Nevertheless, non-standard CAs and self-signed certificates can be useful for testing and for establishing secure connections before a certificate signed by a standard CA has been obtained.
For example, the Janus Web Server application for generating a request for a certificate signature (to VeriSign, Inc., or some other standard certifying authority) should be run in secure mode, that is, over an SSL connection. What certificate should be used to secure the connection the first time this application is run? The answer is a self-signed certificate provided by Rocket Software with the Janus Network Security support. (This is also referred to elsewhere in this document as the "internal certificate".)

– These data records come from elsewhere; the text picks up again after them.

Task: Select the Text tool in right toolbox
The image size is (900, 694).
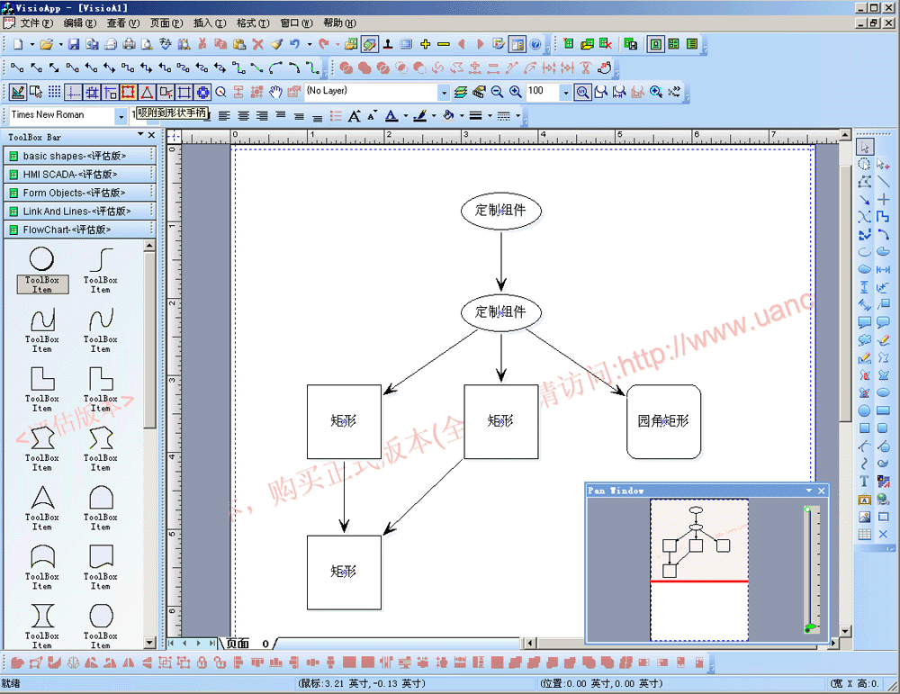Action: click(x=864, y=482)
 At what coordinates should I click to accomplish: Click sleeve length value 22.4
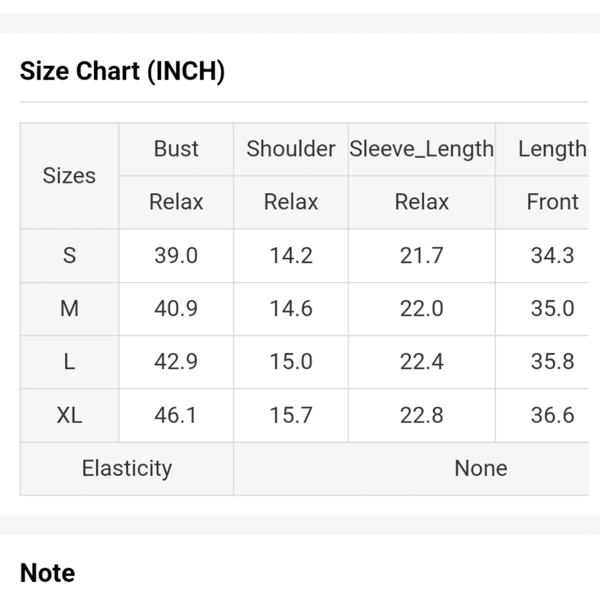422,362
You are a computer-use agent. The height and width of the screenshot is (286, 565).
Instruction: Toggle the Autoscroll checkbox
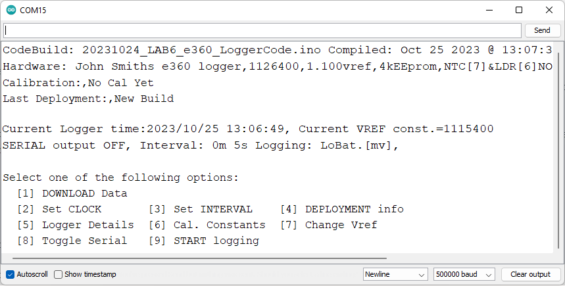click(10, 274)
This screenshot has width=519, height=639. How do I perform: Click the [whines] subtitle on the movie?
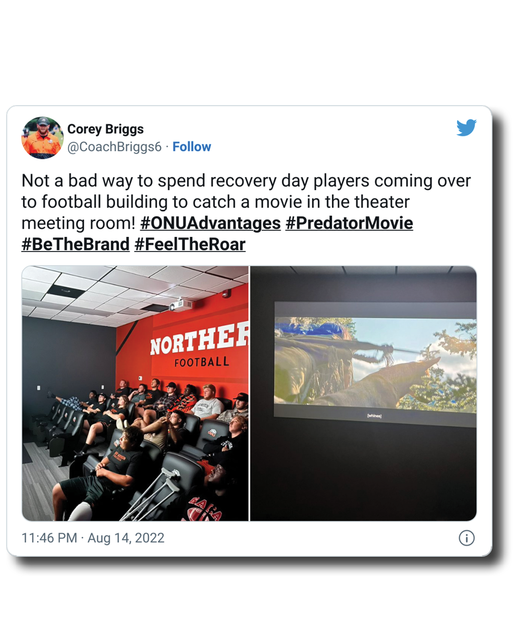374,416
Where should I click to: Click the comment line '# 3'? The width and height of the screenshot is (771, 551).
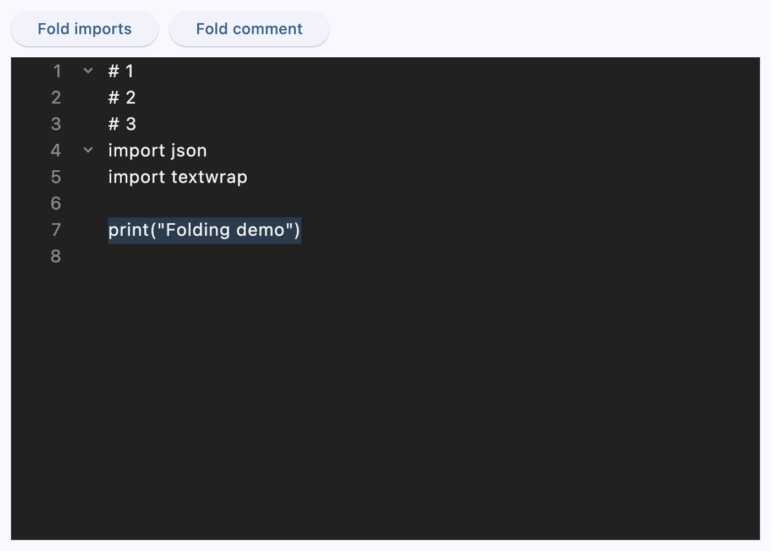122,123
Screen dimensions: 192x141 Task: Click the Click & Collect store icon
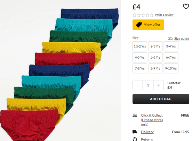[135, 115]
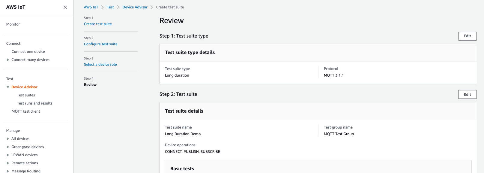Expand Connect many devices section
484x173 pixels.
pos(8,60)
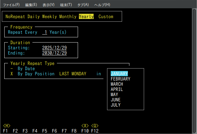Switch to Weekly repeat mode

click(50, 17)
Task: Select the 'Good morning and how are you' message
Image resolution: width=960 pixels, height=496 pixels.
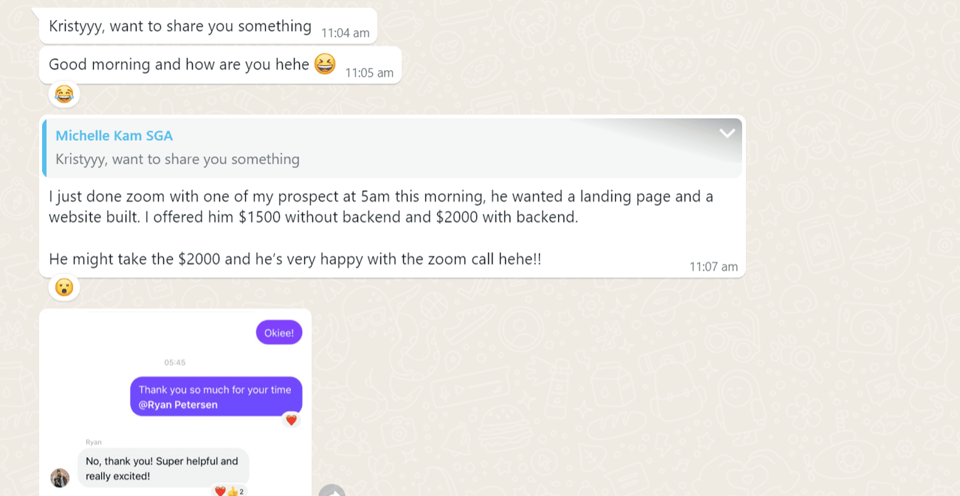Action: [220, 65]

Getting a valid certificate and private key typically involves a multi-step process like the following:
- You generate a private key and an associated certificate request.
- You send the certificate request to the certifying authority (CA).
- The CA digitally signs the certificate and sends it back to you.
- You receive the signed certificate, associating the signed certificate with the private key.
With its Certificate Management Application (aka JANSSL), described in detail in Implementing a server certificate, Janus Network Security helps you through this process. It provides an application for generating private keys and certificate requests, and an application for receiving signed certificates from a certifying authority. It also provides an application for signing certificate requests.
The last of these applications is useful if a site wants to have a local certifying authority. For more about this, see Acting as an Organizational Certifying Authority, which is implemented as the JANSSL subsystem.